Document source:
________________________

Dans les clauses de l’accord conclu avec le chef du Parti socialiste progressiste (PSP), sont concernés les Druzes du gouvernorat syrien d’Idleb où ils sont installés dans la montagne de Semmak qui comptent de nombreux villages.
En échange d’avoir la vie sauve, et d’échapper au diktat des préceptes de la «Sharia » dans ce gouvernorat dont la province est dans sa majorité contrôlée par la milice wahhabite d’Al-Qaïda, ils doivent annoncer leur conversion à l’islam wahhabite et détruire de leur propres mains les mausolées de leurs guides défunts.
Joumblatt a souvent flatté ce groupuscule aussi sanguinaire que son frère ennemi, Daesh (Etat islamique) : en le distinguant d’Al-Qaïda au début, puis en assurant ultérieurement qu’il constitue une partie intégrante du tissu syrien. Une autre fois, un membre de son bloc parlementaire, le ministre Wael Abou Faour avait trouvé bon de signaler qu’il compte dans ses rangs « des ingénieurs et des médecins ».
Pis encore : durant les pourparlers de Semmak, ces deux dernières semaines, Joumblatt s’employait à persuader les religieux et les notables druzes de garder le silence sur ce qui se passe à leurs coreligionnaires à Idleb. Arguant qu'ils sont les plus aptes à régler leur problèmes tous seuls.
L'histoire du Nosra et des Druzes d'Idleb
Tout a commencé depuis un mois et demi, lorsque l’émir du Nosra dans la montagne Semmak, un certain Abou Abdel Rahman al-Tunuci (un Tunisien d’après son sobriquet) a adressé un ultimatum aux Druzes, jusqu’au premier février, les sommant de détruire les mausolées de leurs guides spirituels et de répudier leur religion.
Sans broncher, les habitants druzes se sont pliés à ces sommations, et au diktat des religieux du Nosra, sans pour autant le satisfaire. Al-Tunuci s’est remis à les menacer de nouveau qu’ils seront soumis aux préceptes de la Sharia du Nosra.
Faire taire les Druzes
Durant cette période, aucun leader druze n’a soufflé mort, à l’exception du président de la Fondation Irfane, cheikh Ali Zeindeddine, au Liban.
Mais la colère se propageait dans les milieux des religieux druzes, et chez les parents de militaires druzes détenus entre les mains du Nosra et de Daesh. Ces derniers n’ont pas manqué de hausser le ton et de proférer des menaces devant Joumblatt au cas où il arrivait quoique ce soit à leurs fils.
Face à ces pressions, le chef druze s’est rendu en Turquie, pour obtenir des garanties pour les Druzes, sans obtenir gain de cause. Il avait fait la même chose avec l’Arabie saoudite, et obtenu la même réponse.
Raison pour laquelle il s’est finalement résolu à solliciter la médiation de la Coalition de l’opposition syrienne, qui entretient de bonnes relations avec la branche d'al-Qaïda. L’un de ses membres qui vit aux Emirats s’est rendu en personne à la montagne, en compagnie de l’un des juges de Nosra dans cette région, y a rencontré les notables druzes de ses villages et leur a décroché cet accord sur leur conversion.

________________________

Défi: Dans le texte sur les Druzes d'Idleb, reprenez tout ce qui va de « Raison pour laquelle » jusqu'à « sur leur conversion. », en y substituant « dignitaires druzes » à « notables druzes ». La liste qui suit n'est d'aucune utilité ici.

Données fournies:
________________________

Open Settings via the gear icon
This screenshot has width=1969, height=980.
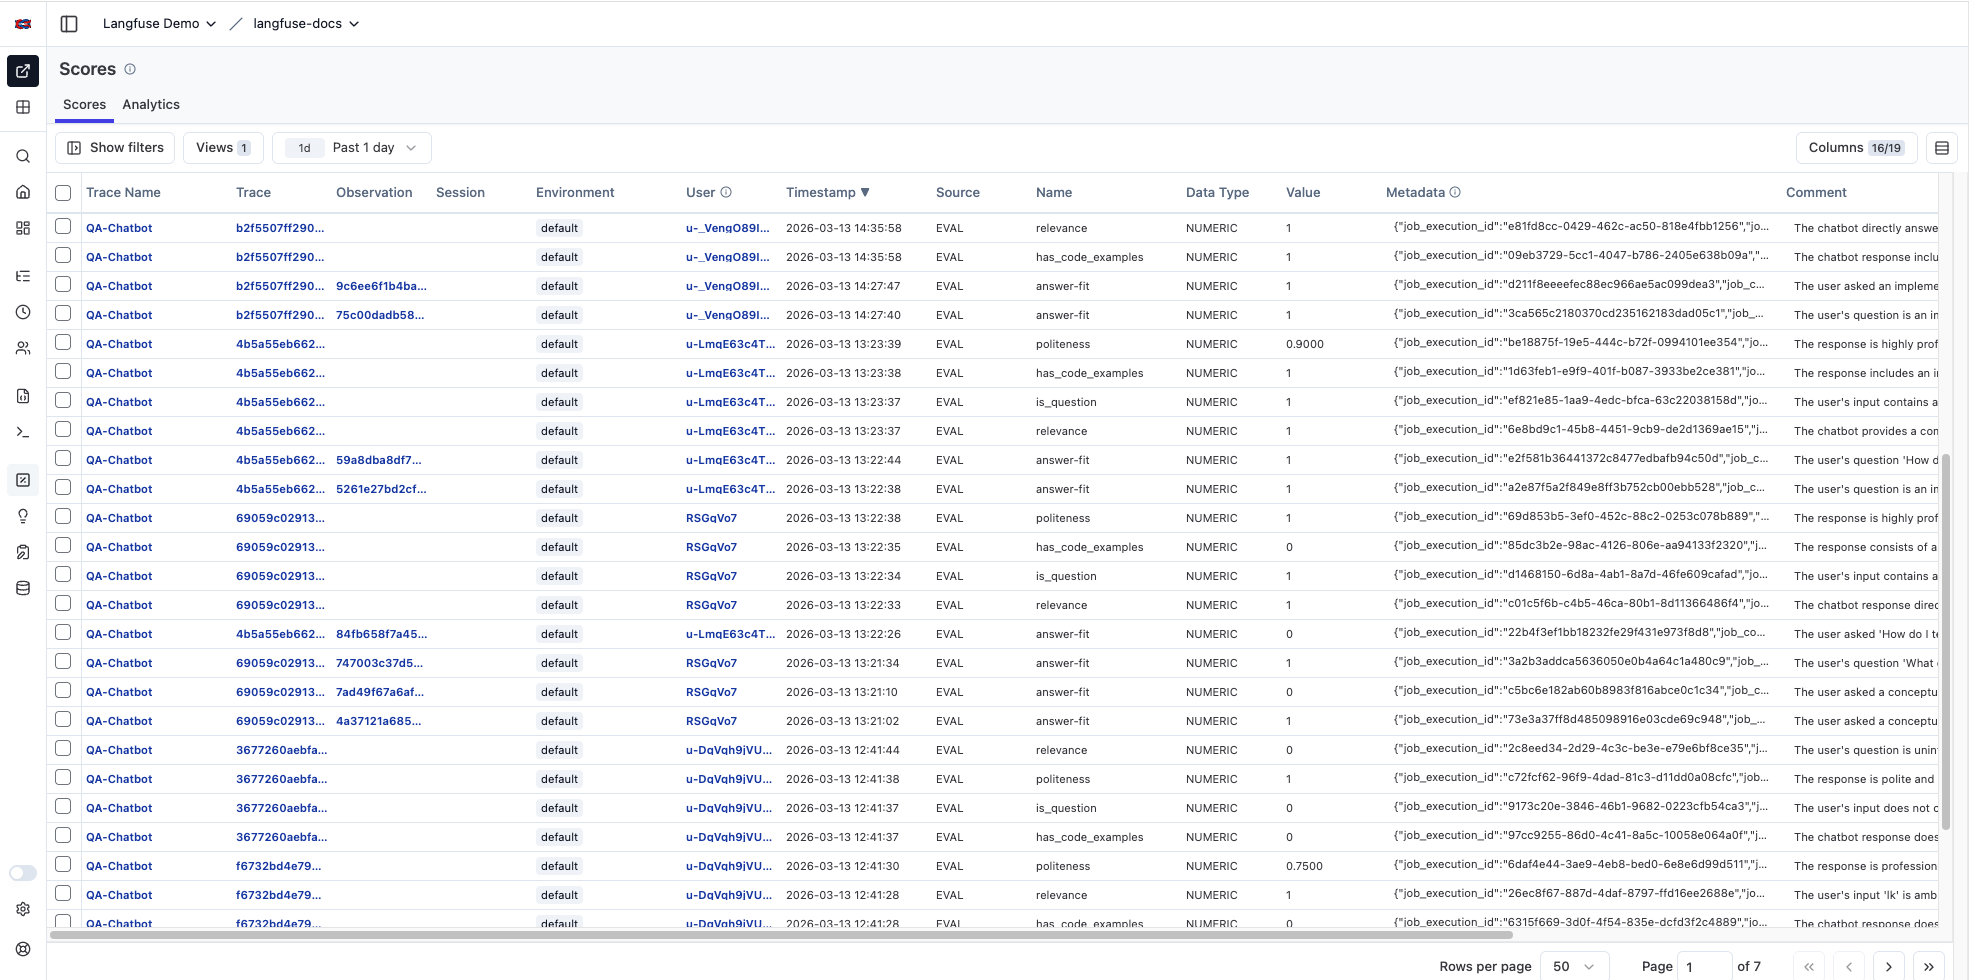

________________________

Solution ci-dessous:
Raison pour laquelle il s’est finalement résolu à solliciter la médiation de la Coalition de l’opposition syrienne, qui entretient de bonnes relations avec la branche d'al-Qaïda. L’un de ses membres qui vit aux Emirats s’est rendu en personne à la montagne, en compagnie de l’un des juges de Nosra dans cette région, y a rencontré les dignitaires druzes de ses villages et leur a décroché cet accord sur leur conversion.